WORK ORDER 1
In the thread on solving for x, why does the solver want both sides of the equation to have the same base? Answer in one to three sentences.
WORK ORDER 2
Rewrite the part of the thread on solving for x starting with "it's alright, not" and going on through "a^d \rightarrow c = d\)", with "alright" changed to "all right".
WORK ORDER 3
Go on with the thread on solving for x from the point where it stops.

QUOTED PASSAGE
Question

solve for x

Answer 1

\[\frac{ 1 }{ 9 }^x=27^2x+4\]

Answer 2

27^2x+4 is all one

Answer 3

What do you mean is all one?

Can't you simplify 27^2 already? Mhmm

Answer 4

no it's an exponential function

Answer 5

and 27 is to the power of 2x+4

Answer 6

ohhh

Answer 7

yeah sorry i screwed it up

Answer 8

it's alright, not everyone knows how to use latex :P

\(\Large \frac{1}{9}^x = 27^{2x+4}\)

we need to get both sides to have the same base so we can use this

\( a^c = a^d \rightarrow c = d\)

Answer 9

k that's where I get lost

Answer 10

like I don't now how to make them have the same base

Answer 11

I know it has something to do with exponents tho

Answer 12

rewrite 9 to have a base 3
rewrite 27 to have a base 3

3^x = 9
what is x?

3^x = 27
x = ?

Answer 13

so the fact that it's a fraction doesn't change what yo do to make the bases the same?

Answer 14

x=2 x=3/1

Answer 15

i think I'm not sure about the second one

Answer 16

no, we'll be using the property

a^(-b) = 1/a^b

you're correct on both

Answer 17

okay cool

Answer 18

now we can change \(\Large(\frac{1}{9})^x= (\frac{1}{3^2})^x =(3^{-2})^x\)

do you understand? :)

SOURCE INFORMATION
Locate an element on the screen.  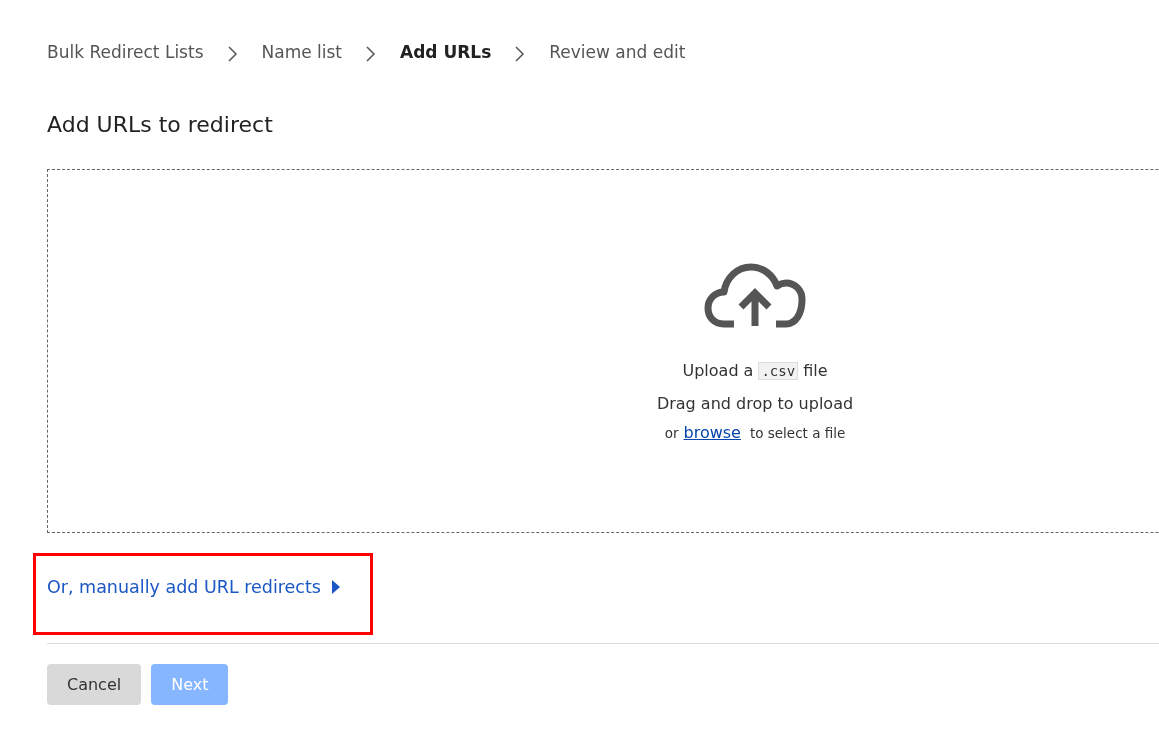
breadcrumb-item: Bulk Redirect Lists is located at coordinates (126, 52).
--
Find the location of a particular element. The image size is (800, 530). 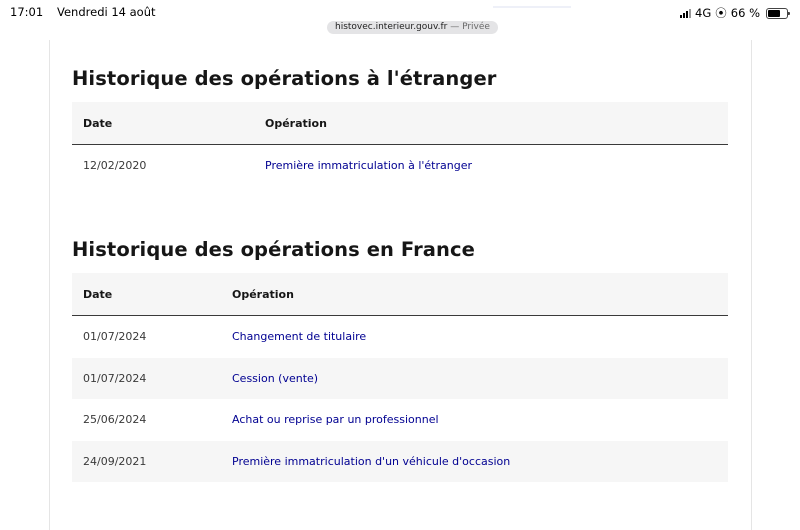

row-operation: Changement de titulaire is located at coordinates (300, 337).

EXERCISE OUTPUT 1
Both sides need the same base so the property a^c = a^d → c = d can be used. That property lets the exponents on the two sides be set equal to each other.

EXERCISE OUTPUT 2
it's all right, not everyone knows how to use latex :P

\(\Large \frac{1}{9}^x = 27^{2x+4}\)

we need to get both sides to have the same base so we can use this

\( a^c = a^d \rightarrow c = d\)

EXERCISE OUTPUT 3
Answer 19

ohhh yeah I think it was the negatives that threw me off like I didn't know why some of the exponents were negative

Answer 20

and we replace 27 with 3^3

\(\Large 3^{-2x} = 27^{2x+4}\)

\(\Large 3^{-2x} = (3^3)^{2x+4}\)

now we need to apply the rule \(\Large (a^b)^c = a^{bc}\)

you'll need to distribute the 3 with 2x + 3

what do you get as the exponent on the right hand side?

Answer 21

6x+12

Answer 22

now we have

\(\Large 3^{-2x} = 3^{6x+12}\)

remember this rule?

If \(\Large a^b = a^c\) then \(\large b = c\)

so all you need to solve now is

-2x = 6x + 12

solve for x :)

Answer 23

x=-3

Answer 24

oops wait i messed up

Answer 25

not quite

subtract 6x on both sides
and isolate x

Answer 26

sure, I'll wait :)

Answer 27

lol sorry I got x=-3/2

Answer 28

great work :D

Answer 29

yaya thank you!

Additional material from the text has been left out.